> REQUIREMENT:
Transcribe everything in the material from the line containing "Click the プロフメーカー footer label" down to the line containing "click(x=242, y=342)", both included, keeping each line exactly as it appears. Leave the pictures out of your copy.

(Extracted data entries)
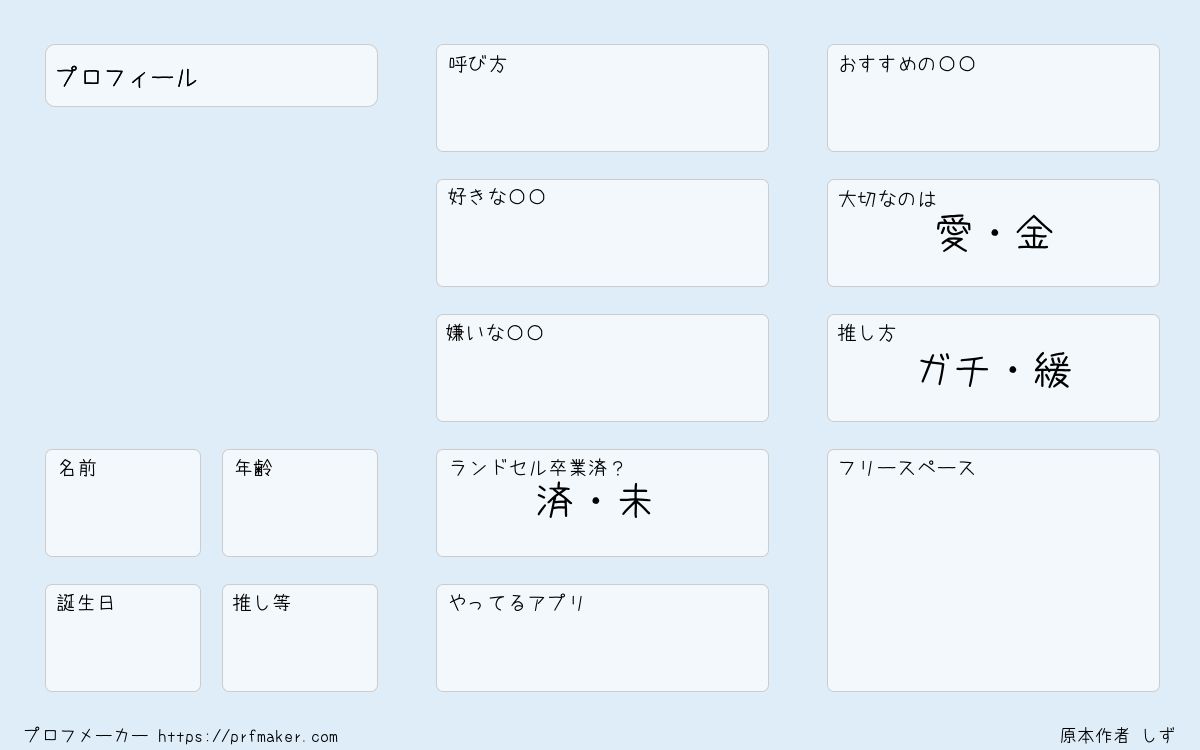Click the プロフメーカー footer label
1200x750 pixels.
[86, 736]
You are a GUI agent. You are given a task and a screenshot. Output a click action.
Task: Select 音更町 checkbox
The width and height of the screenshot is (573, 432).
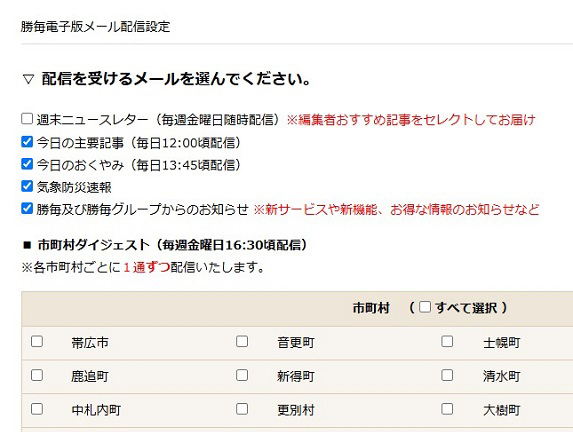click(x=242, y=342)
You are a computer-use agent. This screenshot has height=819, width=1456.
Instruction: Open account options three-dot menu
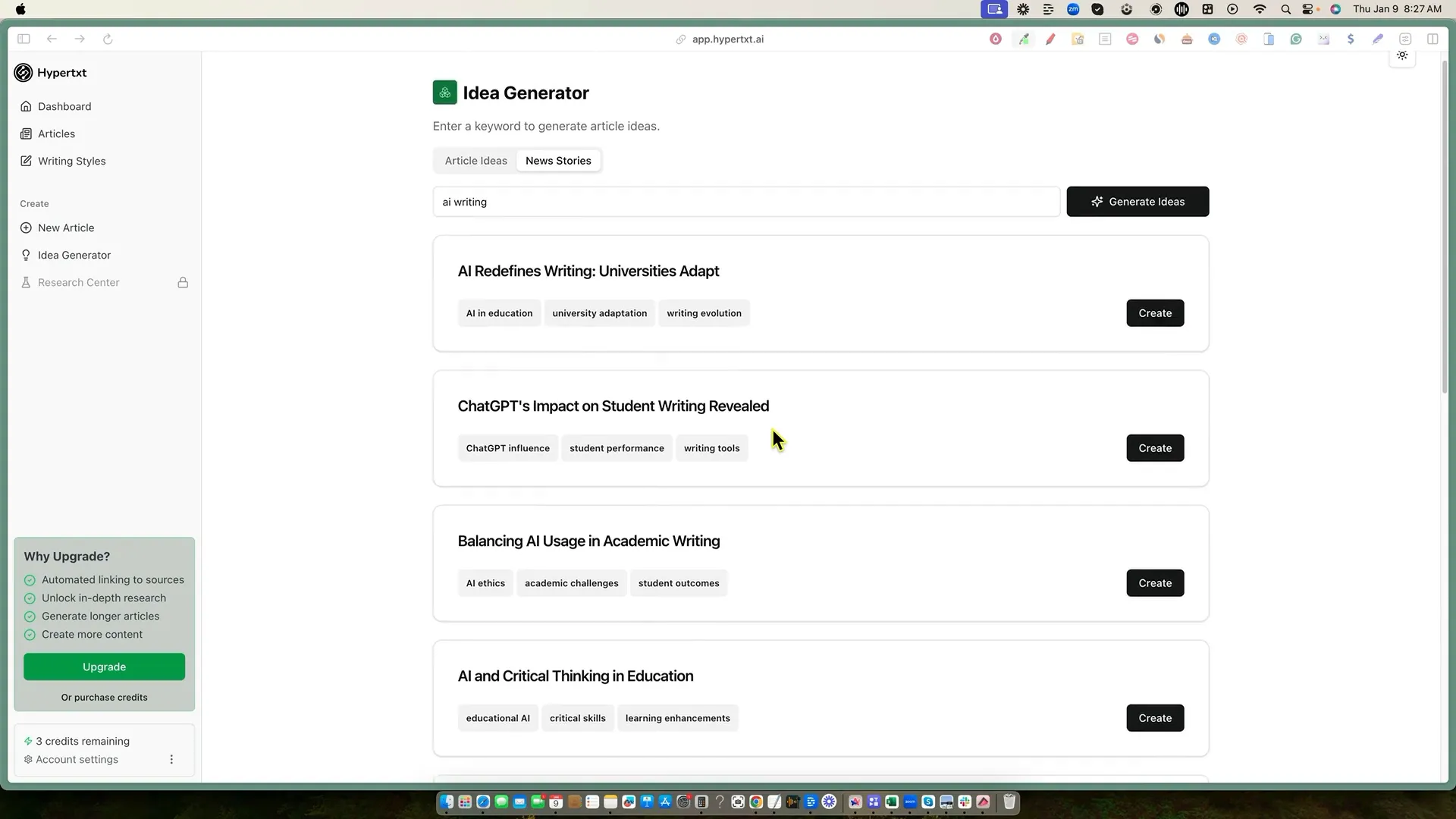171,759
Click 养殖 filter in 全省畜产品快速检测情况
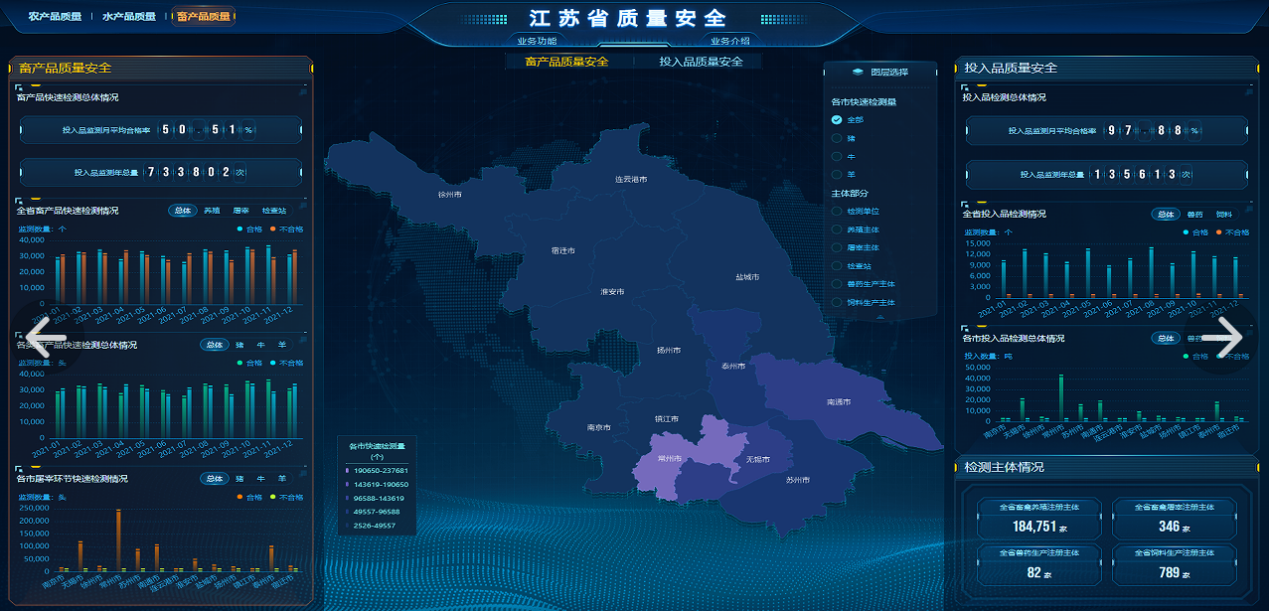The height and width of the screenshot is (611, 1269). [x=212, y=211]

--

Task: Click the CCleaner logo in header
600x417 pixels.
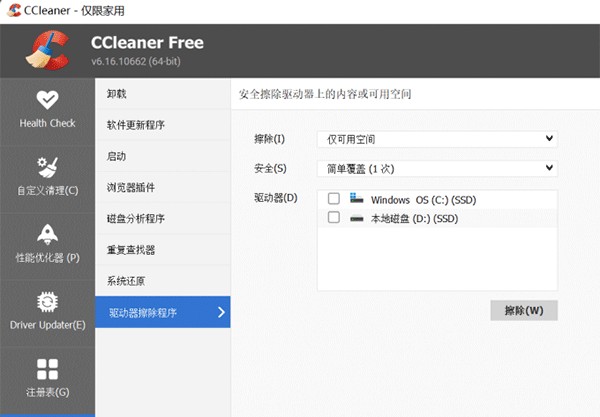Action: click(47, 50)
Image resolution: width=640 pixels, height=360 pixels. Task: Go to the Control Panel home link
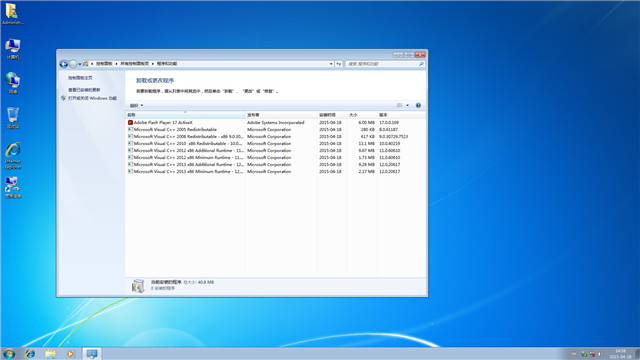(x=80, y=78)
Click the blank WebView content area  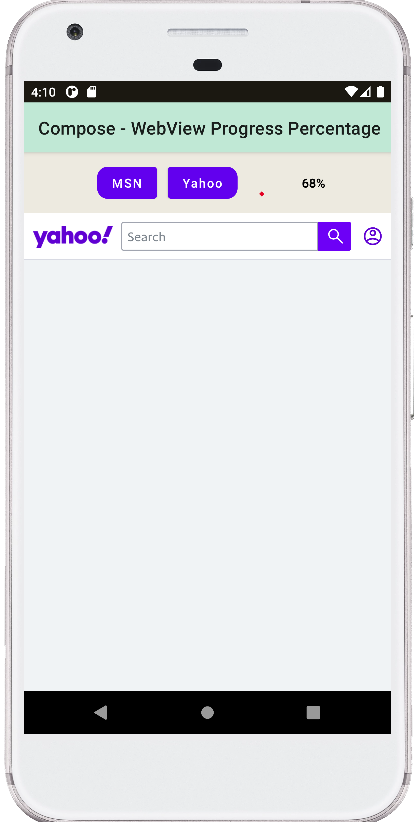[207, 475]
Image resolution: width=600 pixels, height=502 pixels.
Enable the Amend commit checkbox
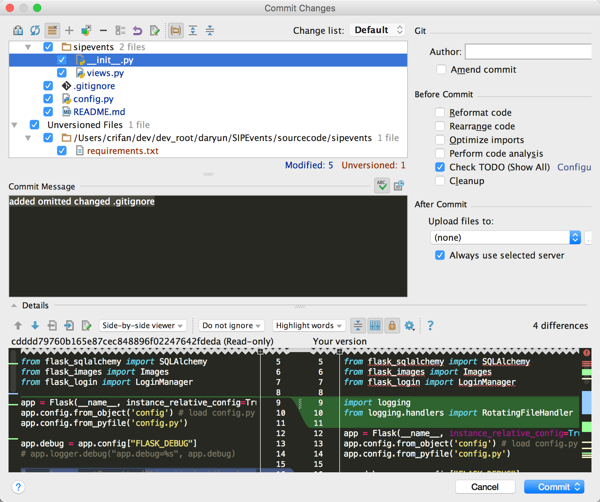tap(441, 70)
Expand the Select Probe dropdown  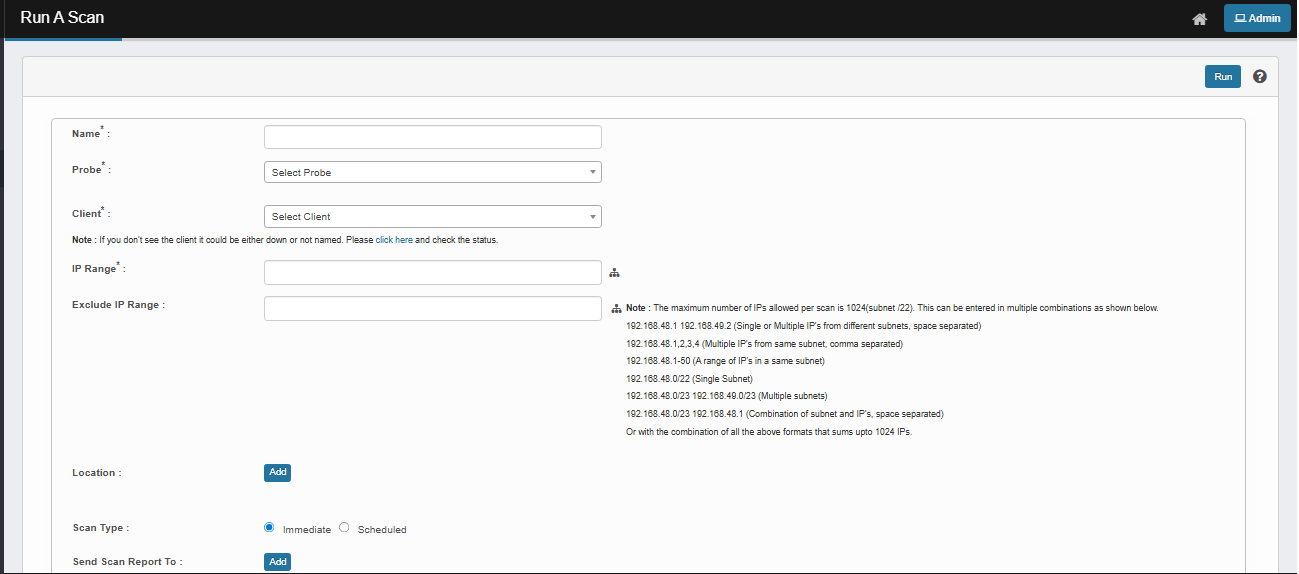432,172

> RESPONSE FOR THIS EXERCISE:
Click the プロフメーカー footer label
1200x750 pixels.
[86, 736]
You are a GUI agent. You are given a task and a screenshot. Output a click action.
Task: Select 音更町 checkbox
The width and height of the screenshot is (573, 432).
click(x=242, y=342)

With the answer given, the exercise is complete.